TAREFAS E EXERCÍCIOS
1. Extraia do texto sobre a despesa pública e a tributação, sem qualquer alteração, o trecho de "Todavia, não podemos" a "condicionado pelo parlamento.".
2. Escreva o que vem a seguir no texto sobre a despesa pública e a tributação, começando depois da última frase apresentada.

EXCERTO SELECIONADO
((

Enquanto a despesa pública nacional não parar de crescer (91 mil milhões em 2019 e 132,5 mil milhões em 2025 mesmo levando em consideração o PRR) manter-se-á inalterável o elevado nível de tributação sobre o rendimento do trabalho e das empresas. E enquanto a mudança política estiver dependente e condicionada pelos estratos sociais menos dinâmicos da sociedade e da economia portuguesa, a política orçamental não mudará de forma significativa.

Todavia, não podemos menosprezar, alguma influência (pouca) no crescimento, quando se consegue introduzir no OE, incentivos ao investimento, poupança e rendimento das empresas. O enunciado de um conjunto de medidas (redução do IRC, prémios de desempenho, trabalho suplementar, seguros de saúde, benefícios fiscais à capitalização) é positivo, apesar de o alcance e a eficácia da sua aplicação ser reduzida. Também se pode concluir que estes sinais demonstram que o governo, possivelmente, seria muito mais ambicioso nestes domínios, caso não estivesse condicionado pelo parlamento.

))

INFORMAÇÃO EXTRAÍDA
((

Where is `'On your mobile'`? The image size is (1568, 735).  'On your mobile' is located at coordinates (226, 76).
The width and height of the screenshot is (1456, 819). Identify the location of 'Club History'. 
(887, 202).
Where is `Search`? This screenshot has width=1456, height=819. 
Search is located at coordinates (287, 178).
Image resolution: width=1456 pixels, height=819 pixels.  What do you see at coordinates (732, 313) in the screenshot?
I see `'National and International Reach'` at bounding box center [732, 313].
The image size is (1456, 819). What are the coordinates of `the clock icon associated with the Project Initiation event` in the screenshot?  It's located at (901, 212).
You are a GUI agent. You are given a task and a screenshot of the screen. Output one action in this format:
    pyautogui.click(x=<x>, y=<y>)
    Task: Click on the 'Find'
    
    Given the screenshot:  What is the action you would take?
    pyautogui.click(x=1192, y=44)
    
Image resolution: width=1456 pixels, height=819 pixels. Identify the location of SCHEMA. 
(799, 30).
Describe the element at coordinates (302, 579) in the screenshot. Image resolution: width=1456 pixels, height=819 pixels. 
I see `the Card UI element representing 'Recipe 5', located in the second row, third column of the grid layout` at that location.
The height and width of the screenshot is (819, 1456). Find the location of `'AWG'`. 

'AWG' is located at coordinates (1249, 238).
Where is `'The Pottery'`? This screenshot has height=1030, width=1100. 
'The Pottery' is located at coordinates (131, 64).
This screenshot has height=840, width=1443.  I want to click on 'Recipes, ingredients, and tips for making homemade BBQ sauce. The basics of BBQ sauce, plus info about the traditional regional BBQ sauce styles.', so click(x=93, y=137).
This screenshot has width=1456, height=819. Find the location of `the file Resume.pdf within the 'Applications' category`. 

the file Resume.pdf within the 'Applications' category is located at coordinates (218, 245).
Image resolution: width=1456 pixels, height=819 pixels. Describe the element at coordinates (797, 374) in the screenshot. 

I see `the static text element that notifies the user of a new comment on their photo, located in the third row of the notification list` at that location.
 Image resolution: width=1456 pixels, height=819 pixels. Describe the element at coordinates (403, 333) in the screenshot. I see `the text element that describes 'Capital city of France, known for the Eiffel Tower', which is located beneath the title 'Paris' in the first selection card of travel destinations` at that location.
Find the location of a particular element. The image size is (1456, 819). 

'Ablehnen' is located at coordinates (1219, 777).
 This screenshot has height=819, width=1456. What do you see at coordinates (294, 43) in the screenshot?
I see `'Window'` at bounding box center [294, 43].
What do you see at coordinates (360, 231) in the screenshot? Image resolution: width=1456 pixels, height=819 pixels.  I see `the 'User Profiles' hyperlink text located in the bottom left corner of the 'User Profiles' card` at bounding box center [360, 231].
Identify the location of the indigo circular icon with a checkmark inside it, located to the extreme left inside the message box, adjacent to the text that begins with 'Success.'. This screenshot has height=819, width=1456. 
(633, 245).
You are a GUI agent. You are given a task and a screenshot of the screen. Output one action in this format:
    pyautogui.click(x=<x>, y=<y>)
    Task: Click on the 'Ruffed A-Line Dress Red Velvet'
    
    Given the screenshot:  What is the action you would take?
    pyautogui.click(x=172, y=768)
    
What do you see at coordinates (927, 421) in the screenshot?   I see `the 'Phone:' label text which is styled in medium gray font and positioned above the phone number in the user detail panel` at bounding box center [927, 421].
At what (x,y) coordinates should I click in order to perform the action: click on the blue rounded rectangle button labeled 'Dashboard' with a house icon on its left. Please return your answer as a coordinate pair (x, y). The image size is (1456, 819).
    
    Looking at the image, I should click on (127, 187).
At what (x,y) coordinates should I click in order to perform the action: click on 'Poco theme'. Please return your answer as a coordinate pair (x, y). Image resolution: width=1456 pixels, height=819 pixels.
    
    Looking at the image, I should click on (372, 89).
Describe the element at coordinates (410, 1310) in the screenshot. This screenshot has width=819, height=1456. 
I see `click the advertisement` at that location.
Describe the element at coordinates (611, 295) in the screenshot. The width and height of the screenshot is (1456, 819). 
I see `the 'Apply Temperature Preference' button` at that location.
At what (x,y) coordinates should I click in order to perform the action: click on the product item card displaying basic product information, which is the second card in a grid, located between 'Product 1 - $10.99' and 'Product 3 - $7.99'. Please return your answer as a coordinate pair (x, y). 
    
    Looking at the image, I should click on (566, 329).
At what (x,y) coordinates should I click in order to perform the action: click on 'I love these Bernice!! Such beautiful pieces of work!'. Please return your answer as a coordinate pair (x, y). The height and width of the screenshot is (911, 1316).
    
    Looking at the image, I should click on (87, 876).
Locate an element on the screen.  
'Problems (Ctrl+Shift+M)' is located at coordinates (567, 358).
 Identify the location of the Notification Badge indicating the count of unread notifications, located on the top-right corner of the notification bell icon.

))

AS RESPOSTAS
1.
Todavia, não podemos menosprezar, alguma influência (pouca) no crescimento, quando se consegue introduzir no OE, incentivos ao investimento, poupança e rendimento das empresas. O enunciado de um conjunto de medidas (redução do IRC, prémios de desempenho, trabalho suplementar, seguros de saúde, benefícios fiscais à capitalização) é positivo, apesar de o alcance e a eficácia da sua aplicação ser reduzida. Também se pode concluir que estes sinais demonstram que o governo, possivelmente, seria muito mais ambicioso nestes domínios, caso não estivesse condicionado pelo parlamento.

2.
Mas indexar a descida do IRC e a isenção de tributação sobre os prémios de desempenho à subida de salários e à abrangência dos instrumentos de regulamentação coletiva de trabalho, é um princípio que carece de reflexão. Além de retirar eficácia à medida, constitui uma interferência dos governos no mercado de trabalho que se deve evitar:

Alguns argumentos:

  1. Em 2023 apesar da remuneração média ter atingido um crescimento de 8%, só 513 empresas tiveram acesso ao incentivo fiscal em IRC resultante da aplicação do critério de valorização salarial. Haverá outras razões que explicam esta situação, mas o défice de planeamento fiscal das micro e pequenas empresas terá contribuído para isso;
  2. Se o salário mínimo é definido pelo sistema político (a discussão se deve ou não ser um instrumento de redistribuição de rendimento devia ser feitana concertação social), o salário médio é estabelecido pelo mercado. Aceitar as interferências dos governos na definição da progressão salarial nas empresas não se ajusta aos princípios da economia de mercado.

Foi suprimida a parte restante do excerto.